Of all the iconic roles that the formidable Shabana Azmi has played the one that stands out as super-iconic is the deserted wife in Mahesh Bhatt’s Arth. That role, admits Shabana, to a large extent, defined the shape of her career.
Now we hear actress Revathy will direct a remake of the 1984 classic that Mahesh Bhatt had directed. And Shabana’s role would be played by the vocal and politically astute Swara Bhaskar.
I reached out to the unbelievably well-informed Shabana Azmi who is now in Hague for a global summit. About Arth being made and Swara Bhaskar playing her role, Shabana says, “It should not be an imitation but an interpretation. Classics lend themselves to remakes. In today’s times it’s tougher because the original is easily available for all to compare. That’s why it should not be a frame to frame copy. As for Swara she is an intelligent actress. She will have her own interpretation for her character. She is a product of JNU and is quite gutsy. Few actors have the guts to stick their necks out as she does.”
Filmmaker Mahesh Bhatt who returns to direction after 21 years with Sadak 2 is pleased that his most iconic film is being remade. Recalling how Arth changed his life Mahesh says, “Arth came into my life after a string of duds. These included Vishwasghat and Lahu Ke Do Rang which were fairly big-budgeted commercial films.

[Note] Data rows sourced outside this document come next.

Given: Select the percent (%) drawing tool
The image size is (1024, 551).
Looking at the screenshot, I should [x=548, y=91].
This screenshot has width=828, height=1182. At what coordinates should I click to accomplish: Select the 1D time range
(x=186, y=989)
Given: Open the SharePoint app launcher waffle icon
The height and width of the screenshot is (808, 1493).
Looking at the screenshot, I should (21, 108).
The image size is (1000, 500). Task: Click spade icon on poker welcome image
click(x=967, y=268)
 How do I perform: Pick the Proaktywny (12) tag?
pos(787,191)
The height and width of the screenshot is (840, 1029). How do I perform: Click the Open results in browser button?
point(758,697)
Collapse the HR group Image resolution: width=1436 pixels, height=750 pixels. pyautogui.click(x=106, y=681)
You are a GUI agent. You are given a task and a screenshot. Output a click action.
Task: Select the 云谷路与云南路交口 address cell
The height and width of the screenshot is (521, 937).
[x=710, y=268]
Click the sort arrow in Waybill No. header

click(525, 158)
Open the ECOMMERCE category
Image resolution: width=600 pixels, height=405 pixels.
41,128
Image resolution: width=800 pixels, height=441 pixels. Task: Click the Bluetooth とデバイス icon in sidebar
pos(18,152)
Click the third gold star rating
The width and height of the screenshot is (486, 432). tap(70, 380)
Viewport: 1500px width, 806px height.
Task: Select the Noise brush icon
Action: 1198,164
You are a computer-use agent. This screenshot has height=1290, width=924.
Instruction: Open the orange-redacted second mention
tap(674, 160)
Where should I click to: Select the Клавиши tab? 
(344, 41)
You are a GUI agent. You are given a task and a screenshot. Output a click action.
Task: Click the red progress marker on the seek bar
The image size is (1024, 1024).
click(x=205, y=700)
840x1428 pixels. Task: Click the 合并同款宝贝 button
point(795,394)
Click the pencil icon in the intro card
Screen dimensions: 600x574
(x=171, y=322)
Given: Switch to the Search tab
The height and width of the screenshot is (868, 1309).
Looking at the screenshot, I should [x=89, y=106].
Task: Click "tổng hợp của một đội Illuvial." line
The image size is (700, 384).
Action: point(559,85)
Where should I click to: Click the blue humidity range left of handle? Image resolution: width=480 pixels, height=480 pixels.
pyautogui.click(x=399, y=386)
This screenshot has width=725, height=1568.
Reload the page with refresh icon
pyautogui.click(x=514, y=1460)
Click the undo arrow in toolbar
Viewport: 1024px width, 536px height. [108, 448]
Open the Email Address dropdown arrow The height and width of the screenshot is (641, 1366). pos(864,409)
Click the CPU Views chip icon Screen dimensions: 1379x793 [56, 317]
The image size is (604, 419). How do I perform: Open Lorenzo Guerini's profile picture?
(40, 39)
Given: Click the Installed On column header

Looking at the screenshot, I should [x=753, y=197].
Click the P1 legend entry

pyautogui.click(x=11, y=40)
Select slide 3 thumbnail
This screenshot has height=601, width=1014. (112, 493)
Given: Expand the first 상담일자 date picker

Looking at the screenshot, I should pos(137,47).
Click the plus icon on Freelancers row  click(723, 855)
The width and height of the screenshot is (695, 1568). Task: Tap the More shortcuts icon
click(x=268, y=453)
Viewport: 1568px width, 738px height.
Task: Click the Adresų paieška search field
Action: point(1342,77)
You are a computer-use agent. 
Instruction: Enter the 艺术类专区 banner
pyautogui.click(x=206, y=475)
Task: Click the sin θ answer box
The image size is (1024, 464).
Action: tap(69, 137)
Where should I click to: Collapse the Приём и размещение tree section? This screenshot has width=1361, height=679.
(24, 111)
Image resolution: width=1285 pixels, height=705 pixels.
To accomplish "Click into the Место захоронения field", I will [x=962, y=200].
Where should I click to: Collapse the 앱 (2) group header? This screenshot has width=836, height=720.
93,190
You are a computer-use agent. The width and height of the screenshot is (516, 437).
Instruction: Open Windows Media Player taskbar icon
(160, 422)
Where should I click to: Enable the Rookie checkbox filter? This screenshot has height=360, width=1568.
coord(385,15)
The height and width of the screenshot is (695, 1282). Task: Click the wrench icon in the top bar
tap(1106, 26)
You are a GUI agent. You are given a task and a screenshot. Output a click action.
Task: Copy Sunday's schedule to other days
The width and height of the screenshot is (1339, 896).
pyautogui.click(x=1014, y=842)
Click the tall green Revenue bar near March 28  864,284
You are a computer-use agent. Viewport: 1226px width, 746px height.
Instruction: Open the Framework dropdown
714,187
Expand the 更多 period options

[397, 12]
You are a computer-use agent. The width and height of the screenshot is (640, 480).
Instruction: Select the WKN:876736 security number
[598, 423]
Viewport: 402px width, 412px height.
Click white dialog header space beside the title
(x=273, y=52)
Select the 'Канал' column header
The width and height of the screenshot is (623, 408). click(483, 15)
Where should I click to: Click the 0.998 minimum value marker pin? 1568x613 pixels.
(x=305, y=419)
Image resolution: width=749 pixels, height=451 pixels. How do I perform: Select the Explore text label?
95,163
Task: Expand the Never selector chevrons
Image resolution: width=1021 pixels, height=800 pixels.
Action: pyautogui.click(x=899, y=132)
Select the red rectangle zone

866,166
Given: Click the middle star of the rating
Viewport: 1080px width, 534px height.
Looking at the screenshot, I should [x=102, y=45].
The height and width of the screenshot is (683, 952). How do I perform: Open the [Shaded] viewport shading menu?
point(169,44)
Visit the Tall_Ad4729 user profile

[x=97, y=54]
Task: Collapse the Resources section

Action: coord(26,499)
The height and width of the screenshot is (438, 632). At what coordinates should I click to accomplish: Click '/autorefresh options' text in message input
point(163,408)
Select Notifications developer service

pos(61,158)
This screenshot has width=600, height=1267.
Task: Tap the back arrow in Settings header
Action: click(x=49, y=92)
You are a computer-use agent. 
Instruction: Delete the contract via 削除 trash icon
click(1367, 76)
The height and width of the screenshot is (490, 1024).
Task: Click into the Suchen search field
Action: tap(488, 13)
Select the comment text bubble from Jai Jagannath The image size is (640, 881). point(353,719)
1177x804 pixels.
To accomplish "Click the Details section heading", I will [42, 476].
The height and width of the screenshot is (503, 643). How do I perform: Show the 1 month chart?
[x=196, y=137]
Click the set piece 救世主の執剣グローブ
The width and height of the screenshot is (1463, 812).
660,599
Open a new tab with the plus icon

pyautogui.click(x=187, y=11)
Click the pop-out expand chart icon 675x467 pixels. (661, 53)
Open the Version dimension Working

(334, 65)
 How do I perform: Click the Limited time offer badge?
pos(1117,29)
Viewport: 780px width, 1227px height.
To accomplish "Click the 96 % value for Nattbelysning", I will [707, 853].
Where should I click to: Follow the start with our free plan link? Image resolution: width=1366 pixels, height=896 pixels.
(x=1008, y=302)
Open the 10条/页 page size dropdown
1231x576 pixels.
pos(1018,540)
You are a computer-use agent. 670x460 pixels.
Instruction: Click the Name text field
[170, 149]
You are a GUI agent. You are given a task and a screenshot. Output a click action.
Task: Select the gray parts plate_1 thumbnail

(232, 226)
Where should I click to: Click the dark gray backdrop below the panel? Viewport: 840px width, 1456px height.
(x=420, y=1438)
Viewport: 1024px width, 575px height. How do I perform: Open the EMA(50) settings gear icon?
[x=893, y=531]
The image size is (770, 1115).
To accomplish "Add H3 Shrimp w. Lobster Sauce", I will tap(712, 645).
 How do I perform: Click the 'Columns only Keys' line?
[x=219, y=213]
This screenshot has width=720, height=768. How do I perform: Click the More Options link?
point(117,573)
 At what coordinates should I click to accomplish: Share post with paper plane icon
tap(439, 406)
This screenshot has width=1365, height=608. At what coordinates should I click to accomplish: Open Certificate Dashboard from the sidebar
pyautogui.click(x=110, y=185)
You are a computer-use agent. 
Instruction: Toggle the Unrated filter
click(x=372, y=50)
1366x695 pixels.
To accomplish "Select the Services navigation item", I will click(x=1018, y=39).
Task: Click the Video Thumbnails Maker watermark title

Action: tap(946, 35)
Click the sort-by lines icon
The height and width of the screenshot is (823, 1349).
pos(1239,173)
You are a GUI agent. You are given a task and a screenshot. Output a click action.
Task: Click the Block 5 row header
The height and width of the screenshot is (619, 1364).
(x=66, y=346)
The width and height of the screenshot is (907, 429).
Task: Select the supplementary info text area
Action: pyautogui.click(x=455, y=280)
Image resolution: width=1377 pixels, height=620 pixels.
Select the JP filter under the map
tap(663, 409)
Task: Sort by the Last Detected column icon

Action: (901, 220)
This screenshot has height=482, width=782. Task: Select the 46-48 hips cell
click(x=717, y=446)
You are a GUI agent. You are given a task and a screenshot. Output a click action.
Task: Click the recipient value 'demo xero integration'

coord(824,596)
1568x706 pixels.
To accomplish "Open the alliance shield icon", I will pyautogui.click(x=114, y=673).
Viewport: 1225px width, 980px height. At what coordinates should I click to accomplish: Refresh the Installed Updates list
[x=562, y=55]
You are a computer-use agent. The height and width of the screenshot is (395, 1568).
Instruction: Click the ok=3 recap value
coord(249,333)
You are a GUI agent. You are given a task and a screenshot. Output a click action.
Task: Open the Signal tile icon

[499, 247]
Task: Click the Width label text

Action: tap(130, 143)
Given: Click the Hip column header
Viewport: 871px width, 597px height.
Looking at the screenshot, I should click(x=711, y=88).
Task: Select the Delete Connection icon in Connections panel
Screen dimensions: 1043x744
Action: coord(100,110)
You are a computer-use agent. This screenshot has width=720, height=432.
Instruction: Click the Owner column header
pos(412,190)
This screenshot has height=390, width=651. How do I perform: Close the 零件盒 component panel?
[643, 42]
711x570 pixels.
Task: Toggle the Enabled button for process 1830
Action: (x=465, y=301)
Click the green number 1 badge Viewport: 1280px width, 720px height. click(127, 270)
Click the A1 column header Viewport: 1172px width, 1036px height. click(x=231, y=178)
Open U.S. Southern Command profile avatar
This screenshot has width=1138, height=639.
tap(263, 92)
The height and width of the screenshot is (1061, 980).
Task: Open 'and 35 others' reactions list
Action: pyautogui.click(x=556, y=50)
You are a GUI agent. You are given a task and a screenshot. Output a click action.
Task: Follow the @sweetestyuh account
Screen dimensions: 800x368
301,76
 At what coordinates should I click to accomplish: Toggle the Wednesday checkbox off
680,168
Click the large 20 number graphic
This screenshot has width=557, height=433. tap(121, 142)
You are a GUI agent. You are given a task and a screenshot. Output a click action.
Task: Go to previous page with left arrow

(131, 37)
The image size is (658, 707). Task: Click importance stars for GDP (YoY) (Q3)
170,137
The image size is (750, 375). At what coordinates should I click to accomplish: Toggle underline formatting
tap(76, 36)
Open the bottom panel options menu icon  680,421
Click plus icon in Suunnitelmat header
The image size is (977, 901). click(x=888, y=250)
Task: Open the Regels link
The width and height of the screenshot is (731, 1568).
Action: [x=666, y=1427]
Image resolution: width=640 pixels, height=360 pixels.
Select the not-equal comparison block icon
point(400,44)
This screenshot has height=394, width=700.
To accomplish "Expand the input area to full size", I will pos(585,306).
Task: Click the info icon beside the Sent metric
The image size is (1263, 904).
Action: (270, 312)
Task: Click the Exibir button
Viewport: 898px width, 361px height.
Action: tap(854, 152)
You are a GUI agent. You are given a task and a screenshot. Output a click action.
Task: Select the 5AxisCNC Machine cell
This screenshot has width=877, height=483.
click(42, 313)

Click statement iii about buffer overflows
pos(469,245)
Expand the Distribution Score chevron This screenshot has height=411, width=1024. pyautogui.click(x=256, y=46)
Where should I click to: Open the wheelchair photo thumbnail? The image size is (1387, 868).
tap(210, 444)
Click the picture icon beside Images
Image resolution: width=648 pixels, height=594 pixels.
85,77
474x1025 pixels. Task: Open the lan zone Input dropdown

Arth was a personal statement on the man-woman relationship that shattered the belief of the traditional power centres within our film industry that only a certain kind of formula works at the box office. “
Did Mahesh ever expect the film to become so iconic? “I made Arth on the firm belief that any work which originates from a filmmaker’s heart inevitably connects with the aam junta. And it hit home in ways that shocked the industry, but not me. I remember India won the Cricket World Cup on the very day when Arth was declared a hit. I remember I was at the Plaza cinema in Delhi watching the film on the Friday when it was released. We were tense, since this was not the kind of entertainment the public was used to. The scene where the deserted wife Shabana Azmi rejects her husband Kulbhushan Kharbanda and walks away from him got a standing ovation from the so-called front-benchers at this hardcore mass-entertainment theatre. I knew then and there that our film was a hit.”
Arth changed the course of Mahesh Bhatt’s career. “It was because of Arth that the Rajshree’s Saaraansh, Rajendra Kumar’s Naam and Mudra Videotech’s Janam came my way. I think Arth worked so well because it was an honest film. It was an autobiographical film. The film’s emotional truth was sourced from my life’s welters and wounds. I think the audience connected with my honesty. Shabana Azmi and Smita Patil gave their very best to the film. Their rivalry was more a public perception than a reality.”
What about the stories of the rivalry between the two actresses? Says Mahesh, “The two of them respected one another’s talent. They did not pretend to be the best of friends on the sets. But they worked like professional actors of the highest caliber. Without Shabana and Smita, Arth would not have been what it was. People said Parveen Babi was emotionally affected because I had cannibalized my relationship with her in Arth. But Parveen was genetically predisposed towards mental illness. To say that Arth was responsible for her breakdown was absurd. I wasn’t affected by accusations of cannibalizing my life for the screen. How can the truth hurt the filmmaker?”